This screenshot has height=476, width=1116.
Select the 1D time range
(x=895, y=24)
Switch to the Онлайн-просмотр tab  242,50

==

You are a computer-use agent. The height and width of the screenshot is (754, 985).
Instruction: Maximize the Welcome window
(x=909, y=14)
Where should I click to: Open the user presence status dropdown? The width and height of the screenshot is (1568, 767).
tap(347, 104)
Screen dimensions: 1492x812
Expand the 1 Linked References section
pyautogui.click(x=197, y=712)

* * *

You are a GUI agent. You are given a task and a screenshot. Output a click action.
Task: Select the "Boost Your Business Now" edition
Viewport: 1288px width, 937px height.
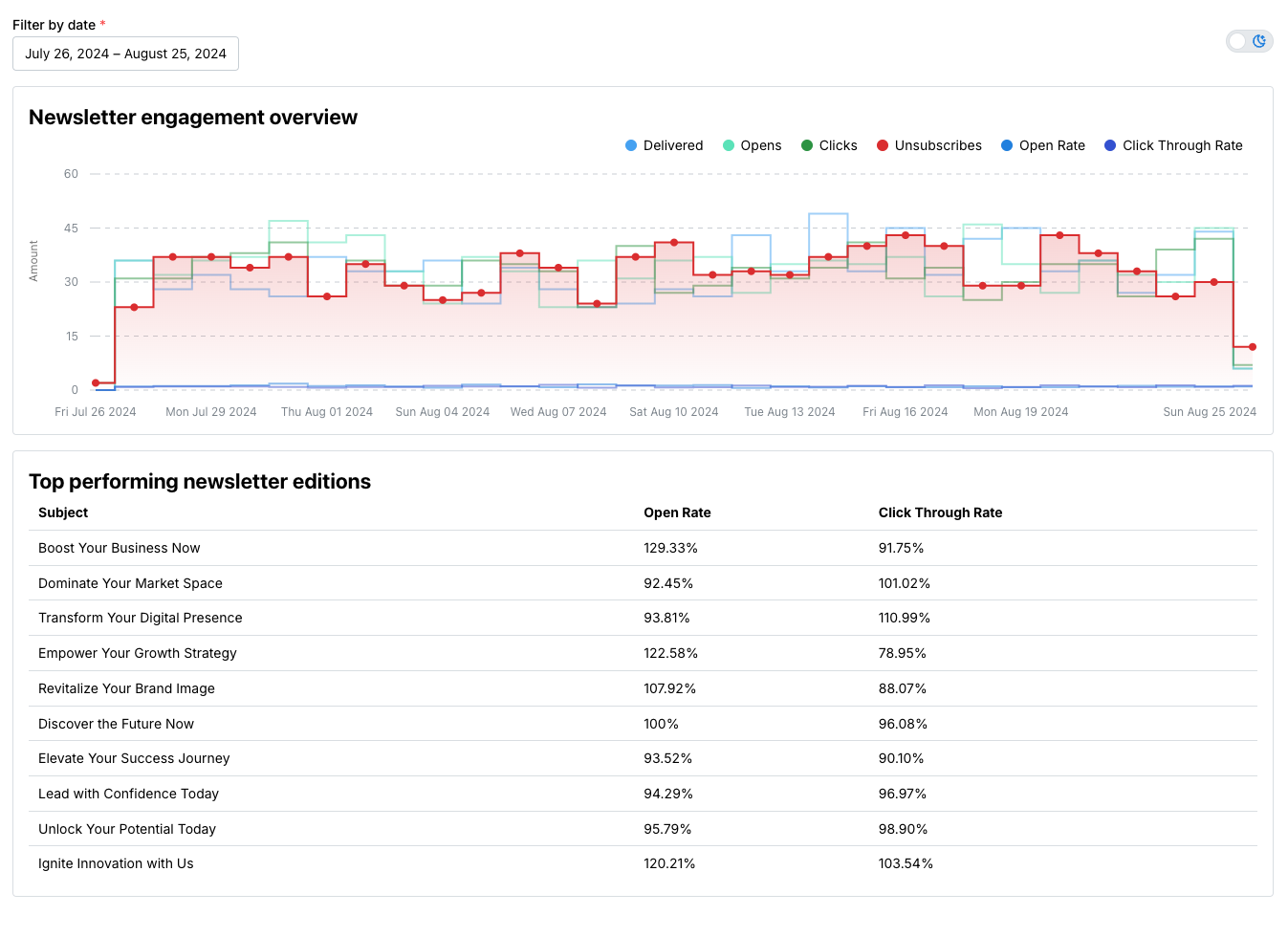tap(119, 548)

- EXERCISE REQUIREMENTS -
Look above for the line holding "This screenshot has height=476, width=1116.", then set down exactly that line and every line after it up to and including the line holding "Switch to the", with nothing else.

- RESULT OF THIS EXERCISE -
This screenshot has height=476, width=1116.
Select the 1D time range
(x=895, y=24)
Switch to the Онлайн-просмотр tab  242,50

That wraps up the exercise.